REQUIREMENTS » Change "GUI agent" to "interface agent" wherever it occurs in the entries below, and write all the entries out again with nothing else altered.

-- begin --

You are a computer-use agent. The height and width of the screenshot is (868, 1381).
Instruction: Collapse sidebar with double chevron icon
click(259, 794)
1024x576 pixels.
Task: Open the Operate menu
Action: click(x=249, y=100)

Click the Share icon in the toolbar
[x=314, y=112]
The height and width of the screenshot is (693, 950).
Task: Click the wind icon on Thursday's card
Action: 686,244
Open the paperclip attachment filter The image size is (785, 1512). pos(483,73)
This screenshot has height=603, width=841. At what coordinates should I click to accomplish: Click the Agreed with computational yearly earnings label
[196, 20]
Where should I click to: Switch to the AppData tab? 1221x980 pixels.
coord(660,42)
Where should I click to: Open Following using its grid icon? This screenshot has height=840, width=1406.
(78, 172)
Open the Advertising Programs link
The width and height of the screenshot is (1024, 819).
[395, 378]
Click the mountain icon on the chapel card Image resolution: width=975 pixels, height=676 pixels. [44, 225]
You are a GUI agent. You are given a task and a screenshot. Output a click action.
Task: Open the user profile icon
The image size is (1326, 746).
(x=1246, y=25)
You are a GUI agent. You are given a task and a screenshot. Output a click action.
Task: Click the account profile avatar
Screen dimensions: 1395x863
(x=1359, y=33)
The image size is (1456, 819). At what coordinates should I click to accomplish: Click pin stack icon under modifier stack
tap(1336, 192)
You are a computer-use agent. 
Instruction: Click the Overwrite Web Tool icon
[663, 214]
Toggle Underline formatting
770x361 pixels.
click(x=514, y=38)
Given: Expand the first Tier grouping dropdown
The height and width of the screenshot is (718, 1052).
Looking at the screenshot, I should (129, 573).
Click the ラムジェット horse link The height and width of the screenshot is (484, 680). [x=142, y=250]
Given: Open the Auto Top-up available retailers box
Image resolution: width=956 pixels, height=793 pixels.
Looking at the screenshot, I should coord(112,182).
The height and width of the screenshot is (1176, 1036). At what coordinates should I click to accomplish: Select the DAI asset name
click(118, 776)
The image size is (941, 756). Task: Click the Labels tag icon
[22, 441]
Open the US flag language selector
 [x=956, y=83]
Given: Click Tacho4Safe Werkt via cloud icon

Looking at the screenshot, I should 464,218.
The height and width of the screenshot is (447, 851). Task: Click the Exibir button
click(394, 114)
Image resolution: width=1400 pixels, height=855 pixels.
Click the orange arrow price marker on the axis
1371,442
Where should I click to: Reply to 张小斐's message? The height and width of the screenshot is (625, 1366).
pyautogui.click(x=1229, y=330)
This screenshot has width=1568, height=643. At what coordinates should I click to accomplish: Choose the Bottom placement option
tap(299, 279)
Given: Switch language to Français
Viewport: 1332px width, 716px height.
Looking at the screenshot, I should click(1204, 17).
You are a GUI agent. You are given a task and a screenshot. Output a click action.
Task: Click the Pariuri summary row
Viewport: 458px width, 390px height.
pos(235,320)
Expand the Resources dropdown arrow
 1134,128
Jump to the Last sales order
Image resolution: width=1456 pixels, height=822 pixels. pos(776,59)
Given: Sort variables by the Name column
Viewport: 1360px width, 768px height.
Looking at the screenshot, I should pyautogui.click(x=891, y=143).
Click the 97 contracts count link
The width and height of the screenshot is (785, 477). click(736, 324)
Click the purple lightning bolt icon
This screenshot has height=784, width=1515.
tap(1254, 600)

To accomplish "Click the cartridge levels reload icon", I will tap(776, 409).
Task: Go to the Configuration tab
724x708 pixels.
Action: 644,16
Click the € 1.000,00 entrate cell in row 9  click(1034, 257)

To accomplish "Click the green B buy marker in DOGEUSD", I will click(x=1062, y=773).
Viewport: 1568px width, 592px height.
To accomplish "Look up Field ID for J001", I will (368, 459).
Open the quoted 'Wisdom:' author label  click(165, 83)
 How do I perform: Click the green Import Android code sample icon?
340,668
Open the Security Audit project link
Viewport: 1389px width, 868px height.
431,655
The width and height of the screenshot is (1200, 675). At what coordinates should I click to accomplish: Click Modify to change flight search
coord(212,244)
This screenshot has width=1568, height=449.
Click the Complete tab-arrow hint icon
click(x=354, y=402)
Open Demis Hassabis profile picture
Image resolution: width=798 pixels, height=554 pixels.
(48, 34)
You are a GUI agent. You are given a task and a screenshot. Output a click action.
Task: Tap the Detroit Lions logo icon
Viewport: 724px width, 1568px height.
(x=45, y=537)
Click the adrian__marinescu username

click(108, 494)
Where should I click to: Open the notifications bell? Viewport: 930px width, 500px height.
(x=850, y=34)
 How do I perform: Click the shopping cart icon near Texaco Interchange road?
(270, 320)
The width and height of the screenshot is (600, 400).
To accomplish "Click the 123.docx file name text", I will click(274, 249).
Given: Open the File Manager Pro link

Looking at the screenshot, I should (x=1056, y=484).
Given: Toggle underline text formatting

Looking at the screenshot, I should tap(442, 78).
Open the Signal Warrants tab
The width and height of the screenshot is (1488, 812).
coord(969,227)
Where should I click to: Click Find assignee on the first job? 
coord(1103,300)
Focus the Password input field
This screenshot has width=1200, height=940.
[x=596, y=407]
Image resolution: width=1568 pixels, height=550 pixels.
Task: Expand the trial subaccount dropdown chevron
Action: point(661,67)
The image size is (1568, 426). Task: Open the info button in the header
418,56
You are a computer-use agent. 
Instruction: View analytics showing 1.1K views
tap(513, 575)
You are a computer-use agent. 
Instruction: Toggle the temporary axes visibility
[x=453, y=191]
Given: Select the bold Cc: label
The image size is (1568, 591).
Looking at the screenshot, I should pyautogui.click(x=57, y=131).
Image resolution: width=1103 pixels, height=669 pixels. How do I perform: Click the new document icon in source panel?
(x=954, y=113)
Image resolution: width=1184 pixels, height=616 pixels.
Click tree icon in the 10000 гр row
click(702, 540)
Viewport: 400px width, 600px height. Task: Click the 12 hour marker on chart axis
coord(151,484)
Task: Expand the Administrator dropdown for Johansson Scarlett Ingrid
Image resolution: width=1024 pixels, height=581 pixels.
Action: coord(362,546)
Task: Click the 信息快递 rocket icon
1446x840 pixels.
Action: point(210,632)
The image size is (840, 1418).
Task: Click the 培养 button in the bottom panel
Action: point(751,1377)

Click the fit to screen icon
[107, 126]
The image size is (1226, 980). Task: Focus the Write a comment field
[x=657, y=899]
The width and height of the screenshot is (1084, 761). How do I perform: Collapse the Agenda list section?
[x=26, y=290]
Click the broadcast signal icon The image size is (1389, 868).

-- end --

RESPONSE TO THIS TASK »
You are a computer-use agent. The height and width of the screenshot is (868, 1381).
Instruction: Collapse sidebar with double chevron icon
click(259, 794)
1024x576 pixels.
Task: Open the Operate menu
Action: click(x=249, y=100)

Click the Share icon in the toolbar
[x=314, y=112]
The height and width of the screenshot is (693, 950).
Task: Click the wind icon on Thursday's card
Action: 686,244
Open the paperclip attachment filter The image size is (785, 1512). pos(483,73)
This screenshot has height=603, width=841. At what coordinates should I click to accomplish: Click the Agreed with computational yearly earnings label
[196, 20]
Where should I click to: Switch to the AppData tab? 1221x980 pixels.
coord(660,42)
Where should I click to: Open Following using its grid icon? This screenshot has height=840, width=1406.
(78, 172)
Open the Advertising Programs link
The width and height of the screenshot is (1024, 819).
[395, 378]
Click the mountain icon on the chapel card Image resolution: width=975 pixels, height=676 pixels. [44, 225]
You are a interface agent. You are given a task and a screenshot. Output a click action.
Task: Open the user profile icon
The image size is (1326, 746).
(x=1246, y=25)
You are a interface agent. You are given a task and a screenshot. Output a click action.
Task: Click the account profile avatar
Screen dimensions: 1395x863
(x=1359, y=33)
The image size is (1456, 819). At what coordinates should I click to accomplish: Click pin stack icon under modifier stack
tap(1336, 192)
You are a computer-use agent. 
Instruction: Click the Overwrite Web Tool icon
[663, 214]
Toggle Underline formatting
770x361 pixels.
click(x=514, y=38)
Given: Expand the first Tier grouping dropdown
The height and width of the screenshot is (718, 1052).
Looking at the screenshot, I should (129, 573).
Click the ラムジェット horse link The height and width of the screenshot is (484, 680). [x=142, y=250]
Given: Open the Auto Top-up available retailers box
Image resolution: width=956 pixels, height=793 pixels.
Looking at the screenshot, I should coord(112,182).
The height and width of the screenshot is (1176, 1036). At what coordinates should I click to accomplish: Select the DAI asset name
click(118, 776)
The image size is (941, 756). Task: Click the Labels tag icon
[22, 441]
Open the US flag language selector
 [x=956, y=83]
Given: Click Tacho4Safe Werkt via cloud icon

Looking at the screenshot, I should 464,218.
The height and width of the screenshot is (447, 851). Task: Click the Exibir button
click(394, 114)
Image resolution: width=1400 pixels, height=855 pixels.
Click the orange arrow price marker on the axis
1371,442
Where should I click to: Reply to 张小斐's message? The height and width of the screenshot is (625, 1366).
pyautogui.click(x=1229, y=330)
This screenshot has width=1568, height=643. At what coordinates should I click to accomplish: Choose the Bottom placement option
tap(299, 279)
Given: Switch language to Français
Viewport: 1332px width, 716px height.
Looking at the screenshot, I should click(1204, 17).
You are a interface agent. You are given a task and a screenshot. Output a click action.
Task: Click the Pariuri summary row
Viewport: 458px width, 390px height.
pos(235,320)
Expand the Resources dropdown arrow
 1134,128
Jump to the Last sales order
Image resolution: width=1456 pixels, height=822 pixels. pos(776,59)
Given: Sort variables by the Name column
Viewport: 1360px width, 768px height.
Looking at the screenshot, I should pyautogui.click(x=891, y=143).
Click the 97 contracts count link
The width and height of the screenshot is (785, 477). click(736, 324)
Click the purple lightning bolt icon
This screenshot has height=784, width=1515.
tap(1254, 600)

To accomplish "Click the cartridge levels reload icon", I will tap(776, 409).
Task: Go to the Configuration tab
724x708 pixels.
Action: 644,16
Click the € 1.000,00 entrate cell in row 9  click(1034, 257)

To accomplish "Click the green B buy marker in DOGEUSD", I will click(x=1062, y=773).
Viewport: 1568px width, 592px height.
To accomplish "Look up Field ID for J001", I will (368, 459).
Open the quoted 'Wisdom:' author label  click(165, 83)
 How do I perform: Click the green Import Android code sample icon?
340,668
Open the Security Audit project link
Viewport: 1389px width, 868px height.
431,655
The width and height of the screenshot is (1200, 675). At what coordinates should I click to accomplish: Click Modify to change flight search
coord(212,244)
This screenshot has width=1568, height=449.
Click the Complete tab-arrow hint icon
click(x=354, y=402)
Open Demis Hassabis profile picture
Image resolution: width=798 pixels, height=554 pixels.
(48, 34)
You are a interface agent. You are given a task and a screenshot. Output a click action.
Task: Tap the Detroit Lions logo icon
Viewport: 724px width, 1568px height.
(x=45, y=537)
Click the adrian__marinescu username

click(108, 494)
Where should I click to: Open the notifications bell? Viewport: 930px width, 500px height.
(x=850, y=34)
 How do I perform: Click the shopping cart icon near Texaco Interchange road?
(270, 320)
The width and height of the screenshot is (600, 400).
To accomplish "Click the 123.docx file name text", I will click(274, 249).
Given: Open the File Manager Pro link

Looking at the screenshot, I should (x=1056, y=484).
Given: Toggle underline text formatting

Looking at the screenshot, I should tap(442, 78).
Open the Signal Warrants tab
The width and height of the screenshot is (1488, 812).
coord(969,227)
Where should I click to: Click Find assignee on the first job? 
coord(1103,300)
Focus the Password input field
This screenshot has width=1200, height=940.
[x=596, y=407]
Image resolution: width=1568 pixels, height=550 pixels.
Task: Expand the trial subaccount dropdown chevron
Action: point(661,67)
The image size is (1568, 426). Task: Open the info button in the header
418,56
You are a computer-use agent. 
Instruction: View analytics showing 1.1K views
tap(513, 575)
You are a computer-use agent. 
Instruction: Toggle the temporary axes visibility
[x=453, y=191]
Given: Select the bold Cc: label
The image size is (1568, 591).
Looking at the screenshot, I should pyautogui.click(x=57, y=131).
Image resolution: width=1103 pixels, height=669 pixels. How do I perform: Click the new document icon in source panel?
(x=954, y=113)
Image resolution: width=1184 pixels, height=616 pixels.
Click tree icon in the 10000 гр row
click(702, 540)
Viewport: 400px width, 600px height. Task: Click the 12 hour marker on chart axis
coord(151,484)
Task: Expand the Administrator dropdown for Johansson Scarlett Ingrid
Image resolution: width=1024 pixels, height=581 pixels.
Action: coord(362,546)
Task: Click the 信息快递 rocket icon
1446x840 pixels.
Action: point(210,632)
The image size is (840, 1418).
Task: Click the 培养 button in the bottom panel
Action: point(751,1377)

Click the fit to screen icon
[107, 126]
The image size is (1226, 980). Task: Focus the Write a comment field
[x=657, y=899]
The width and height of the screenshot is (1084, 761). How do I perform: Collapse the Agenda list section?
[x=26, y=290]
Click the broadcast signal icon The image size is (1389, 868).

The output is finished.